Le possibili implicazioni negative dell’omessa collaborazione

L’omessa collaborazione può portare anche, ovviamente, ad effetti negativi, tra i quali il possibile sfruttamento illecito dei dati a fini commerciali, considerato che oggi “l’accesso ai dati personali nonché il loro sfruttamento rivestono un’importanza fondamentale nell’ambito dell’economia digitale” (P.to 50 sent. Corte di Giustizia). Questa è oggi l’economia prevalente e, pertanto, è necessario focalizzarsi anche sui danni ed implicazioni economiche negative della mancata cooperazione.

Infine, il Consiglio di Stato ha richiamato pure il caso Facebook (Cons. Stato, Sez. VI, 29/03/2021 n. 2631): “allorquando il trattamento investa e coinvolga comportamenti e situazioni disciplinate da altre fonti giuridiche a tutela di altri valori e interessi (altrettanto rilevanti quanto la tutela del dato riferibile alla persona fisica), l’ordinamento – unionale prima e interno poi – non può permettere che alcuna espropriazione applicativa di altre discipline di settore”.

Per l’effetto, gli ambiti di operatività e competenza delle singole Autorità garanti non devono essere considerati come “compartimenti stagni di tutela” ma piuttosto come “tutele multilivello”, al fine di amplificare il livello di garanzia dei diritti delle persone fisiche, anche quando un diritto personalissimo è “sfruttato” a fini commerciali, indipendentemente dalla volontà dell’interessato-utente-consumatore (P.to 12 sent. Consiglio di stato).

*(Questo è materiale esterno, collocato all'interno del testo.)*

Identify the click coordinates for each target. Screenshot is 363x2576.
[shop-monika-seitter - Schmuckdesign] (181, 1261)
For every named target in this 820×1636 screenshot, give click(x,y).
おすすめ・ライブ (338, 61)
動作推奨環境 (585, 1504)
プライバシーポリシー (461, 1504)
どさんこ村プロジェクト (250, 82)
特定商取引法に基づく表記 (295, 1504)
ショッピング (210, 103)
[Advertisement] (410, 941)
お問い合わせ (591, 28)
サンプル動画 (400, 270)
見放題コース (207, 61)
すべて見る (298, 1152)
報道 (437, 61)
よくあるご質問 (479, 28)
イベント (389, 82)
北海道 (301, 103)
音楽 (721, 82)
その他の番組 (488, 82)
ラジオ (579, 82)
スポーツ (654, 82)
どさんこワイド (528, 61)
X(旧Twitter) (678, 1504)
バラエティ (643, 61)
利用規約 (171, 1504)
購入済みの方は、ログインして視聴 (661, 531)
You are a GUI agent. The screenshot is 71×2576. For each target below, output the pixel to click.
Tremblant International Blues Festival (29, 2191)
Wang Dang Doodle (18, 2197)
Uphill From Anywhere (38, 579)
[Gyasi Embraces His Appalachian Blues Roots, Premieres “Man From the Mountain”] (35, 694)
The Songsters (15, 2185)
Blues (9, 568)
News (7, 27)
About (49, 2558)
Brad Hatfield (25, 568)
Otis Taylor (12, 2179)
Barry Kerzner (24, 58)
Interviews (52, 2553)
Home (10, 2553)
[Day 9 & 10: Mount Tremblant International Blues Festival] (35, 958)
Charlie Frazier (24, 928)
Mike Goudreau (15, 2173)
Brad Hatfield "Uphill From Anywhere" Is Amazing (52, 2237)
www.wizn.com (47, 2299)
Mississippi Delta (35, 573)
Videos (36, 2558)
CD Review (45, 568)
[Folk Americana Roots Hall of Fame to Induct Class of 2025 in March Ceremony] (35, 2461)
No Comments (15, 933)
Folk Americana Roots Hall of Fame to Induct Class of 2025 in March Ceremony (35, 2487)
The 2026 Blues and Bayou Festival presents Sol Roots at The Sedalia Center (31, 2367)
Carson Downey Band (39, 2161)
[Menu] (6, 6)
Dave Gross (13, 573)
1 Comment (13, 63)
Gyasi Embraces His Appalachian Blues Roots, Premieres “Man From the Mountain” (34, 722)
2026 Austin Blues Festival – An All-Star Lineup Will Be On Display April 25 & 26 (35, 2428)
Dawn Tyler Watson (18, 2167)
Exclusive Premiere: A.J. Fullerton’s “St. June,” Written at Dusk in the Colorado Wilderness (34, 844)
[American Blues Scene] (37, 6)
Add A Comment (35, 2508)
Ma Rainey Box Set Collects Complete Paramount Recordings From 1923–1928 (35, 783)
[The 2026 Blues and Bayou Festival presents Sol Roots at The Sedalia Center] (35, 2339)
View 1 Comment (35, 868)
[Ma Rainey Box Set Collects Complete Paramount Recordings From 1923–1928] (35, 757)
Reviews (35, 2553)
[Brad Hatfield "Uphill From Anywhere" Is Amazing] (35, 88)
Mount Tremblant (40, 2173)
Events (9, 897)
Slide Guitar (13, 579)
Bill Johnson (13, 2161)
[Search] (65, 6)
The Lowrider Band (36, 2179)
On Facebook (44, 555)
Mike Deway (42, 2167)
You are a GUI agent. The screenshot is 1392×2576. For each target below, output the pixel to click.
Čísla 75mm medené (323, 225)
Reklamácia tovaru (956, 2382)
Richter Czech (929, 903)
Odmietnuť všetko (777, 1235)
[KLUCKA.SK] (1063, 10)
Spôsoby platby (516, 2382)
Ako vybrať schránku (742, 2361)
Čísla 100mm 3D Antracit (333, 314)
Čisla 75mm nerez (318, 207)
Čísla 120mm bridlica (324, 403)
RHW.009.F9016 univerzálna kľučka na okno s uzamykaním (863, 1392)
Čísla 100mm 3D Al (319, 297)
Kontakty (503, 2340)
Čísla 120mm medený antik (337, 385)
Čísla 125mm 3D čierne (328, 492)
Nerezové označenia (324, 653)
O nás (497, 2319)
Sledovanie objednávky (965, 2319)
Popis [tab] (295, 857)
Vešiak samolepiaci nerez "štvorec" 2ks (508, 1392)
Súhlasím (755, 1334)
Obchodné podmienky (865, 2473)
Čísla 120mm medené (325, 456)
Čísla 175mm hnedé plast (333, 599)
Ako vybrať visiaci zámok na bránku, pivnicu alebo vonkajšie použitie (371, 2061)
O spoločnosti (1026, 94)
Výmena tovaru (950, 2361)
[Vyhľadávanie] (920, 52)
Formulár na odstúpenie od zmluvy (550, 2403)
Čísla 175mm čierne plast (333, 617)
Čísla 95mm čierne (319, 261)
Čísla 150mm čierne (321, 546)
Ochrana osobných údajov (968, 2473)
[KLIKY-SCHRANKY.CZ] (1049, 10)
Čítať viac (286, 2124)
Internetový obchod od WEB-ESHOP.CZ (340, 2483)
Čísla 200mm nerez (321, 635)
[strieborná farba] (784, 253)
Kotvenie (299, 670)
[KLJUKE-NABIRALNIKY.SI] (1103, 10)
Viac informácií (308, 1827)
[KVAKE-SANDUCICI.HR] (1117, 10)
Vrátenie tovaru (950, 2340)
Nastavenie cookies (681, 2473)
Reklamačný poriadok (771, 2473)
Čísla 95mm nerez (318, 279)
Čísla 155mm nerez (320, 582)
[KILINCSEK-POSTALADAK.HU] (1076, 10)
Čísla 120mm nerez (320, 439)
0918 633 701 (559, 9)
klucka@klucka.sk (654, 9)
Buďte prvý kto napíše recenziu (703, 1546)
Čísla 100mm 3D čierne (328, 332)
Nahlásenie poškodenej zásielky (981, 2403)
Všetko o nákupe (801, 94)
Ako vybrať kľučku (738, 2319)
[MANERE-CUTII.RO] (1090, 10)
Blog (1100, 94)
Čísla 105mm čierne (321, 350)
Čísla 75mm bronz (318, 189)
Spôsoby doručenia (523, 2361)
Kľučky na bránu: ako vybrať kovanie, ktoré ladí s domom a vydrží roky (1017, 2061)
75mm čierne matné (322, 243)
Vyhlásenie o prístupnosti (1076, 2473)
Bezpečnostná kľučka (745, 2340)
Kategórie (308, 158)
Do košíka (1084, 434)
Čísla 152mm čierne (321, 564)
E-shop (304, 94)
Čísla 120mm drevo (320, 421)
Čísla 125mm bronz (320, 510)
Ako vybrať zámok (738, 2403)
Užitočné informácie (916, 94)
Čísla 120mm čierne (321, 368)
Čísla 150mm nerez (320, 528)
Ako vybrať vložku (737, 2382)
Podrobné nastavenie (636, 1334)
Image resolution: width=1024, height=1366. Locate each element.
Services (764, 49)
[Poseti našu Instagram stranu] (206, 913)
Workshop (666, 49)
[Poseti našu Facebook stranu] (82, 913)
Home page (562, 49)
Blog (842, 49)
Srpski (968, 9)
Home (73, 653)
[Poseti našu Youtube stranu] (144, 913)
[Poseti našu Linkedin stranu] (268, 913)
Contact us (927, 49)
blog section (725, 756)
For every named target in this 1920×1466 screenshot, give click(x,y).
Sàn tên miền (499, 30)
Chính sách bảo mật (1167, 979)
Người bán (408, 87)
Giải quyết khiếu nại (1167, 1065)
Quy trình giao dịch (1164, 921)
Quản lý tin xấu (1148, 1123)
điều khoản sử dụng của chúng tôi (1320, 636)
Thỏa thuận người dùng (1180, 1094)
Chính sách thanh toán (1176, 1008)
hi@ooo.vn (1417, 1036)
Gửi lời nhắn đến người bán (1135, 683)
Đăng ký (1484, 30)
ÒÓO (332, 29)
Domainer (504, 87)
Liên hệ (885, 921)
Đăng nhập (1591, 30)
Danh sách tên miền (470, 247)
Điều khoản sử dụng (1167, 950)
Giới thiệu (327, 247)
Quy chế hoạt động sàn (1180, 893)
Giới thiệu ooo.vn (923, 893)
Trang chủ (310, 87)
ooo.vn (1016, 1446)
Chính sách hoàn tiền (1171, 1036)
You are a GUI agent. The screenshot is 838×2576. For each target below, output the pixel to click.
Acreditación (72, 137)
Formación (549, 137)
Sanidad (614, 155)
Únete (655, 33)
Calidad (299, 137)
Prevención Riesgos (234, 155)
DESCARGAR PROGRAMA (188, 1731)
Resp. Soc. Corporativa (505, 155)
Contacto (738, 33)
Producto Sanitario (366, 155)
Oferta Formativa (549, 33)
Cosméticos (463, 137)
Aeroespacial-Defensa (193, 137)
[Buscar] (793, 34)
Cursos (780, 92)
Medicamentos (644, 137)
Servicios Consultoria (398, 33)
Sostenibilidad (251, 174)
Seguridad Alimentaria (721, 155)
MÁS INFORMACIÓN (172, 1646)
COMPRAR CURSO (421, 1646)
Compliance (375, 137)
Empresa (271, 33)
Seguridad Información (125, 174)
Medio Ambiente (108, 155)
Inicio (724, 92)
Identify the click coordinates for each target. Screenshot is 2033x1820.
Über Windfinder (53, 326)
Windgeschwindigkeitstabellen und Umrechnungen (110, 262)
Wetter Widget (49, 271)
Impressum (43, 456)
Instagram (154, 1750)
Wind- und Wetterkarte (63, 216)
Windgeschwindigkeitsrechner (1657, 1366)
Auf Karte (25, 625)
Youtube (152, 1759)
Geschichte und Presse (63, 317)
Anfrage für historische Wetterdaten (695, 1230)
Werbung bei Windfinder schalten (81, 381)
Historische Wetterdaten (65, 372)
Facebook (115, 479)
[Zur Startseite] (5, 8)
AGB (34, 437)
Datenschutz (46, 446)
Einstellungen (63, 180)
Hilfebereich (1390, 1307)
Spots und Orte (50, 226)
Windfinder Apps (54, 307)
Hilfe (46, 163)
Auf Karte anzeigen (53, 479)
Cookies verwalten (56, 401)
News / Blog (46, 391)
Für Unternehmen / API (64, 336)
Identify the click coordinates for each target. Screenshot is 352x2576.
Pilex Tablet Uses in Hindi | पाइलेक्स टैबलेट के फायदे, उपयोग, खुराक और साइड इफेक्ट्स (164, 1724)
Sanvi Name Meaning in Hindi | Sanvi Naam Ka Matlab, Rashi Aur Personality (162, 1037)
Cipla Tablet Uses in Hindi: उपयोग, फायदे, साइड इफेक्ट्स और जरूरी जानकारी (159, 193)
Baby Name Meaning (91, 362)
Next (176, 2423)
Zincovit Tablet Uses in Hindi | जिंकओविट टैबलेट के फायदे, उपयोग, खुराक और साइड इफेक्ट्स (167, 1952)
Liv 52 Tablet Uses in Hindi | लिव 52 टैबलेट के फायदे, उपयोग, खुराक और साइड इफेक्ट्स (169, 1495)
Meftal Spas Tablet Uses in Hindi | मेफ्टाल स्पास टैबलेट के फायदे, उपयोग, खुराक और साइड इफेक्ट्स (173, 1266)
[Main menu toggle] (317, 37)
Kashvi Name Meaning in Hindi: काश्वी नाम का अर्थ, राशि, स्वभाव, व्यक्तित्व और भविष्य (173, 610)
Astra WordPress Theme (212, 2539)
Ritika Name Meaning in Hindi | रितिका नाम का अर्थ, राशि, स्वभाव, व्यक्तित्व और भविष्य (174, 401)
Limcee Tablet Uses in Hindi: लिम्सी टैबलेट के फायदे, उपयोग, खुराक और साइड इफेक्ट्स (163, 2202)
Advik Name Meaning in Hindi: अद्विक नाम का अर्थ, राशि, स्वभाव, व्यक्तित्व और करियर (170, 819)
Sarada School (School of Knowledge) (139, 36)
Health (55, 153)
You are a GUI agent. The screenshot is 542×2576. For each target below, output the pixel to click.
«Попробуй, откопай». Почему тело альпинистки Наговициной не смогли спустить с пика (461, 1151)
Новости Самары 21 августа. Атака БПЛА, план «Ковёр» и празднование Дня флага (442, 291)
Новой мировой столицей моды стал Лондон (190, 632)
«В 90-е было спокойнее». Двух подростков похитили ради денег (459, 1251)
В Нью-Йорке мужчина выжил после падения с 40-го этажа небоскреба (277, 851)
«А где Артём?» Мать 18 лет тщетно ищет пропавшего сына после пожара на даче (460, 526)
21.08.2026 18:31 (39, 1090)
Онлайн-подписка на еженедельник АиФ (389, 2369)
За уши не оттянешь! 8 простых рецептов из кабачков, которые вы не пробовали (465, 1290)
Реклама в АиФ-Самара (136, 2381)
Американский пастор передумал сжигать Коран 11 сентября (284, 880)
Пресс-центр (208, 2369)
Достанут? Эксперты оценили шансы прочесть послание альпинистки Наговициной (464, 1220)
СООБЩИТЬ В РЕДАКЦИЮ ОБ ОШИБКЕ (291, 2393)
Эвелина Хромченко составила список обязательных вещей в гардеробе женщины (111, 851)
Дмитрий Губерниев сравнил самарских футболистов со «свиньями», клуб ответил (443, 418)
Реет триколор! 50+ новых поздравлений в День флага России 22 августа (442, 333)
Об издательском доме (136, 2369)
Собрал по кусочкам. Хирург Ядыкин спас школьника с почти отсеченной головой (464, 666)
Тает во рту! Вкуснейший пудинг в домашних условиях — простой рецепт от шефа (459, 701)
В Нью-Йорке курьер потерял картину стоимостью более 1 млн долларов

La sentenza del Consiglio di Stato e il principio di necessaria collaborazione

Svolte tali considerazioni, il Consiglio di Stato si è pronunciato annullando per intero il provvedimento dell’AGCM, visto il mancato coinvolgimento del Garante per la protezione dei dati personali.

Vero è, infatti, che nel caso di specie il Garante non ha potuto esprimersi in alcun modo sulla questione di sua competenza sollevata, sulla quale, invece, si è espresso illecitamente l’AGCM.

Questo ricalca un vero e proprio deficit procedimentale, che ha inflitto al provvedimento finale una patologia così rilevante da giustificare l’annullamento dell’atto sanzionatorio a danno di Telepass S.p.a e Telepass Broker S.r.l, compresa la sanzione.

Al contrario, la conferma della sentenza emessa dal TAR del Lazio avrebbe penalizzato la c.d. tutela multilivello, legittimando una riduzione della tutela dei dati personali a favore della tutela del consumatore, con conseguente separazione della data protection dalle altre questioni.

La sentenza del Consiglio di Stato analizzata è la prima che chiarisce in modo esplicito il principio di necessaria collaborazione tra Autorità garanti competenti per settori diversi.

Conclusioni

Ora, presa consapevolezza della sempre maggiore centralità che la protezione dei dati personali ha assunto, vediamo come sia necessario ricordare, nell’applicazione delle diverse disposizioni settoriali, le implicazioni che la data protection comporta.

La naturale conseguenza di ciò non può che consacrarsi una collaborazione costante tra le diverse Autorità.